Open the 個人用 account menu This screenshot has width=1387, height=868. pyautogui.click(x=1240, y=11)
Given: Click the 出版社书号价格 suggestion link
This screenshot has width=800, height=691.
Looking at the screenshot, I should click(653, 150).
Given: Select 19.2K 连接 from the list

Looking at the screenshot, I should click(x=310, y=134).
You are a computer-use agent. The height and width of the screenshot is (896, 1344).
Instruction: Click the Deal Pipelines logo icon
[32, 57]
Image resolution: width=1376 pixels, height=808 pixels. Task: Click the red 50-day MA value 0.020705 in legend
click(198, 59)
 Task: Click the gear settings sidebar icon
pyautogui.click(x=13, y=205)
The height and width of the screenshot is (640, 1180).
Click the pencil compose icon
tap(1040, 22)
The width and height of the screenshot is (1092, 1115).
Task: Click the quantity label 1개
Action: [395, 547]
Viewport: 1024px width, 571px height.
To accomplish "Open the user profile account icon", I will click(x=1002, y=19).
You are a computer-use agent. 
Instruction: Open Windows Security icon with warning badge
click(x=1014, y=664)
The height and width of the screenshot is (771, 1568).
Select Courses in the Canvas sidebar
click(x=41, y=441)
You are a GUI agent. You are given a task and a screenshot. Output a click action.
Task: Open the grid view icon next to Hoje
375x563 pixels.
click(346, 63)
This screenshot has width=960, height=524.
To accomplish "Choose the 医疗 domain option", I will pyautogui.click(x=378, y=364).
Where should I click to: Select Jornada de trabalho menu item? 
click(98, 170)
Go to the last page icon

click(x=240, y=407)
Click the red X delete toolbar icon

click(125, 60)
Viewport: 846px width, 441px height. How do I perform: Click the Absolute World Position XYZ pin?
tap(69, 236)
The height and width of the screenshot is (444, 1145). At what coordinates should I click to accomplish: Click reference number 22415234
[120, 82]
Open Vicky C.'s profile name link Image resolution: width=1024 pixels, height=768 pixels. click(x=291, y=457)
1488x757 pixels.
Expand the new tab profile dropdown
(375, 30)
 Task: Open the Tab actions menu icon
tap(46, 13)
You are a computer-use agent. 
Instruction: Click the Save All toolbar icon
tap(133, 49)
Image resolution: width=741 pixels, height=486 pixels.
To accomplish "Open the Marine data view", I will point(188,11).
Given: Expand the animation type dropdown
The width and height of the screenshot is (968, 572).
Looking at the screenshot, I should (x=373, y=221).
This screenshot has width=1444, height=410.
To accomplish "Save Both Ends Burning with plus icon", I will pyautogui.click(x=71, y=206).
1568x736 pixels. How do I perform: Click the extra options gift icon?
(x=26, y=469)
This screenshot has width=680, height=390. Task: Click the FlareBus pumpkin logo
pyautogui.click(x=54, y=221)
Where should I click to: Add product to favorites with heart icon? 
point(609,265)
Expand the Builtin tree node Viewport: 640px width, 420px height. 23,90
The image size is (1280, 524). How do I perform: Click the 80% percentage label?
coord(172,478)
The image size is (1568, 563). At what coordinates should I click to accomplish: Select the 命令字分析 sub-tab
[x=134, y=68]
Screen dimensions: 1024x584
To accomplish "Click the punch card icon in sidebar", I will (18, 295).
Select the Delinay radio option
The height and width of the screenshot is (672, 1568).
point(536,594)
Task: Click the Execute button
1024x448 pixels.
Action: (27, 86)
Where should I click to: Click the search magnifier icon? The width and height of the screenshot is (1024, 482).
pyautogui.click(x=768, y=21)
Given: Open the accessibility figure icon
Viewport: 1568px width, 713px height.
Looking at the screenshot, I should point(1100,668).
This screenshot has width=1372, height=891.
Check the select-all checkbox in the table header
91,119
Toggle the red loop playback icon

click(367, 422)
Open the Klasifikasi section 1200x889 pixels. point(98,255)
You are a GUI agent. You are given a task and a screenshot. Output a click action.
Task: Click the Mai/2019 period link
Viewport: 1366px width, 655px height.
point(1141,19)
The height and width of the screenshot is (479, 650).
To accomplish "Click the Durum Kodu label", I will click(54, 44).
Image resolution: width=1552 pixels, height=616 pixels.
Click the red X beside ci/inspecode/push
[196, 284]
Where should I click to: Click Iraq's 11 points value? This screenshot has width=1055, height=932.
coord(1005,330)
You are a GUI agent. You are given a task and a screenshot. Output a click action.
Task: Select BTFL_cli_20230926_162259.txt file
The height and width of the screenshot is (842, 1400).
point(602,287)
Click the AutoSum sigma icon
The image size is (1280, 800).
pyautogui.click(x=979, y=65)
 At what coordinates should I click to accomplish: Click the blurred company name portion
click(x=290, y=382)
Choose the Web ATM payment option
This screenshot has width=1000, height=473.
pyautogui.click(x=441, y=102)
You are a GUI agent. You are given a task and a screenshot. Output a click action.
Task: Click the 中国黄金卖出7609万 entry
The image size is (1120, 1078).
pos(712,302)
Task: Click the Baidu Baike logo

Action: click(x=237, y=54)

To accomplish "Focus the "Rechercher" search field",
▬▬▬▬▬▬
_Exercise aim_. Output the records above as a JSON list of strings, one string per line, leaving out blank lines.

_Exercise output_.
[
  "Open the 個人用 account menu This screenshot has width=1387, height=868. pyautogui.click(x=1240, y=11)",
  "Given: Click the 出版社书号价格 suggestion link",
  "This screenshot has width=800, height=691.",
  "Looking at the screenshot, I should click(653, 150).",
  "Given: Select 19.2K 连接 from the list",
  "Looking at the screenshot, I should click(x=310, y=134).",
  "You are a computer-use agent. The height and width of the screenshot is (896, 1344).",
  "Instruction: Click the Deal Pipelines logo icon",
  "[32, 57]",
  "Image resolution: width=1376 pixels, height=808 pixels. Task: Click the red 50-day MA value 0.020705 in legend",
  "click(198, 59)",
  " Task: Click the gear settings sidebar icon",
  "pyautogui.click(x=13, y=205)",
  "The height and width of the screenshot is (640, 1180).",
  "Click the pencil compose icon",
  "tap(1040, 22)",
  "The width and height of the screenshot is (1092, 1115).",
  "Task: Click the quantity label 1개",
  "Action: [395, 547]",
  "Viewport: 1024px width, 571px height.",
  "To accomplish \"Open the user profile account icon\", I will click(x=1002, y=19).",
  "You are a computer-use agent. ",
  "Instruction: Open Windows Security icon with warning badge",
  "click(x=1014, y=664)",
  "The height and width of the screenshot is (771, 1568).",
  "Select Courses in the Canvas sidebar",
  "click(x=41, y=441)",
  "You are a GUI agent. You are given a task and a screenshot. Output a click action.",
  "Task: Open the grid view icon next to Hoje",
  "375x563 pixels.",
  "click(346, 63)",
  "This screenshot has width=960, height=524.",
  "To accomplish \"Choose the 医疗 domain option\", I will pyautogui.click(x=378, y=364).",
  "Where should I click to: Select Jornada de trabalho menu item? ",
  "click(98, 170)",
  "Go to the last page icon",
  "click(x=240, y=407)",
  "Click the red X delete toolbar icon",
  "click(125, 60)",
  "Viewport: 846px width, 441px height. How do I perform: Click the Absolute World Position XYZ pin?",
  "tap(69, 236)",
  "The height and width of the screenshot is (444, 1145). At what coordinates should I click to accomplish: Click reference number 22415234",
  "[120, 82]",
  "Open Vicky C.'s profile name link Image resolution: width=1024 pixels, height=768 pixels. click(x=291, y=457)",
  "1488x757 pixels.",
  "Expand the new tab profile dropdown",
  "(375, 30)",
  " Task: Open the Tab actions menu icon",
  "tap(46, 13)",
  "You are a computer-use agent. ",
  "Instruction: Click the Save All toolbar icon",
  "tap(133, 49)",
  "Image resolution: width=741 pixels, height=486 pixels.",
  "To accomplish \"Open the Marine data view\", I will point(188,11).",
  "Given: Expand the animation type dropdown",
  "The width and height of the screenshot is (968, 572).",
  "Looking at the screenshot, I should (x=373, y=221).",
  "This screenshot has width=1444, height=410.",
  "To accomplish \"Save Both Ends Burning with plus icon\", I will pyautogui.click(x=71, y=206).",
  "1568x736 pixels. How do I perform: Click the extra options gift icon?",
  "(x=26, y=469)",
  "This screenshot has width=680, height=390. Task: Click the FlareBus pumpkin logo",
  "pyautogui.click(x=54, y=221)",
  "Where should I click to: Add product to favorites with heart icon? ",
  "point(609,265)",
  "Expand the Builtin tree node Viewport: 640px width, 420px height. 23,90",
  "The image size is (1280, 524). How do I perform: Click the 80% percentage label?",
  "coord(172,478)",
  "The image size is (1568, 563). At what coordinates should I click to accomplish: Select the 命令字分析 sub-tab",
  "[x=134, y=68]",
  "Screen dimensions: 1024x584",
  "To accomplish \"Click the punch card icon in sidebar\", I will (18, 295).",
  "Select the Delinay radio option",
  "The height and width of the screenshot is (672, 1568).",
  "point(536,594)",
  "Task: Click the Execute button",
  "1024x448 pixels.",
  "Action: (27, 86)",
  "Where should I click to: Click the search magnifier icon? The width and height of the screenshot is (1024, 482).",
  "pyautogui.click(x=768, y=21)",
  "Given: Open the accessibility figure icon",
  "Viewport: 1568px width, 713px height.",
  "Looking at the screenshot, I should point(1100,668).",
  "This screenshot has width=1372, height=891.",
  "Check the select-all checkbox in the table header",
  "91,119",
  "Toggle the red loop playback icon",
  "click(367, 422)",
  "Open the Klasifikasi section 1200x889 pixels. point(98,255)",
  "You are a GUI agent. You are given a task and a screenshot. Output a click action.",
  "Task: Click the Mai/2019 period link",
  "Viewport: 1366px width, 655px height.",
  "point(1141,19)",
  "The height and width of the screenshot is (479, 650).",
  "To accomplish \"Click the Durum Kodu label\", I will click(54, 44).",
  "Image resolution: width=1552 pixels, height=616 pixels.",
  "Click the red X beside ci/inspecode/push",
  "[196, 284]",
  "Where should I click to: Click Iraq's 11 points value? This screenshot has width=1055, height=932.",
  "coord(1005,330)",
  "You are a GUI agent. You are given a task and a screenshot. Output a click action.",
  "Task: Select BTFL_cli_20230926_162259.txt file",
  "The height and width of the screenshot is (842, 1400).",
  "point(602,287)",
  "Click the AutoSum sigma icon",
  "The image size is (1280, 800).",
  "pyautogui.click(x=979, y=65)",
  " At what coordinates should I click to accomplish: Click the blurred company name portion",
  "click(x=290, y=382)",
  "Choose the Web ATM payment option",
  "This screenshot has width=1000, height=473.",
  "pyautogui.click(x=441, y=102)",
  "You are a GUI agent. You are given a task and a screenshot. Output a click action.",
  "Task: Click the 中国黄金卖出7609万 entry",
  "The image size is (1120, 1078).",
  "pos(712,302)",
  "Task: Click the Baidu Baike logo",
  "Action: click(x=237, y=54)",
  "To accomplish \"Focus the \"Rechercher\" search field\","
]